My son looked over at his sister and said, "I think they are probably made in a factory in China."


My father, the incarnation of preparation and planning, taught me through his example to check your camping equipment before taking it camping. After last year's camping trip left our tent as a worthless pile of broken fiberglass and sodden canvas, he gave us his old one. Two days before we left, I carefully took out the tent and assembled it in the back yard to make sure that I could assembly it by myself and to seal the seams with seam sealer. The next day, I took it down, bagged it, and put it in my trunk, safe in the knowledge that the tent was in good shape, easily assembled, and relatively waterproof.
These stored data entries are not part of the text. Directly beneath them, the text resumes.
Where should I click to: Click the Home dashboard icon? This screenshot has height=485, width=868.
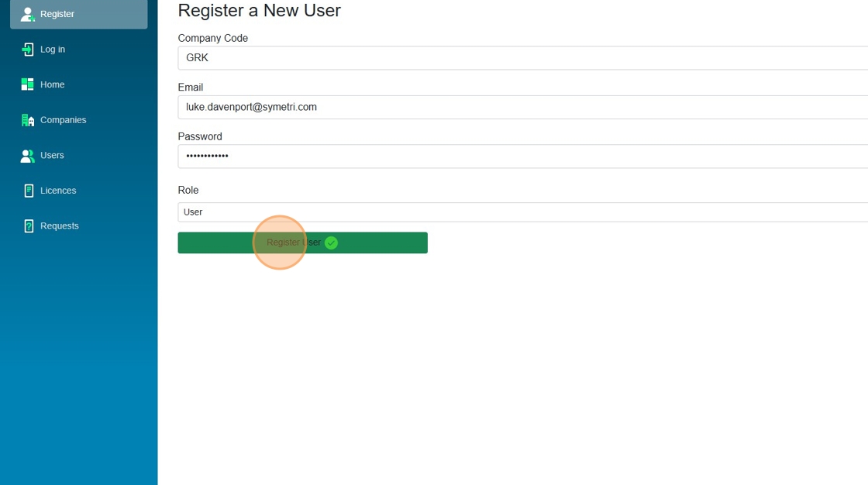point(28,84)
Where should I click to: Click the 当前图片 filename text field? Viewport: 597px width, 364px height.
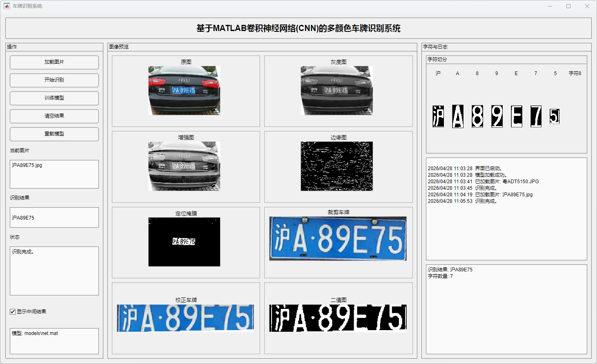(54, 174)
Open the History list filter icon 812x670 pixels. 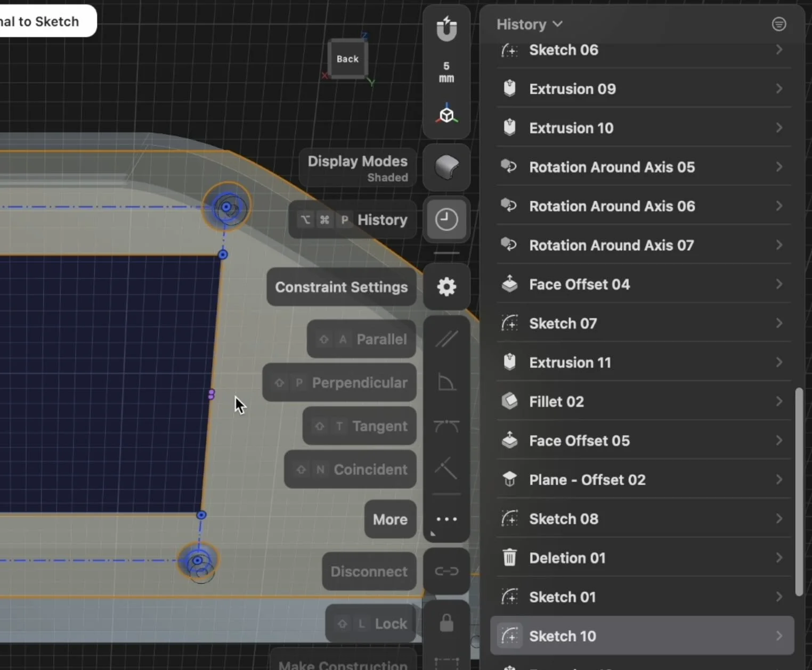coord(779,24)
Once at the camp site, we began the process of setting up the tent only to find that the two fiberglass support members, without which the tent is merely an elaborate, zippered tarp, were still in the backyard, a hundred miles away. At this point a series of errors in judgement on my part resulted in an excursion to North Carolina, a drive down every road in Blairsville, Georgia, and the three of us sleeping in my Corolla.

The next morning my son vomited. We were home by noon.


Because no one signed up to take summer school for history, I have been watching the entire run of Arrested Development at Hulu and trying to keep the kids from killing each other. I have been more successful at the former than the latter.

Today, my five-year-old daughter lost another tooth. Tomorrow we register her for kindergarten. I don't know what to say about that.